> Exercise brief:
Every entry, from first to last, is to be written out exactly.

> Material for the task:
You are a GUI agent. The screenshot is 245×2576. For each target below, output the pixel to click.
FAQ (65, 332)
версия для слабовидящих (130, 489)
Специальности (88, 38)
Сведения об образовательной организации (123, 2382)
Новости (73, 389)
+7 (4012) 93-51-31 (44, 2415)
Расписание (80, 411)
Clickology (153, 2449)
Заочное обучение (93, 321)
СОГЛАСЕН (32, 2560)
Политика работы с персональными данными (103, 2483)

> Answer for the task:
You are a GUI agent. The screenshot is 245×2576. For each target below, output the pixel to click.
FAQ (65, 332)
версия для слабовидящих (130, 489)
Специальности (88, 38)
Сведения об образовательной организации (123, 2382)
Новости (73, 389)
+7 (4012) 93-51-31 (44, 2415)
Расписание (80, 411)
Clickology (153, 2449)
Заочное обучение (93, 321)
СОГЛАСЕН (32, 2560)
Политика работы с персональными данными (103, 2483)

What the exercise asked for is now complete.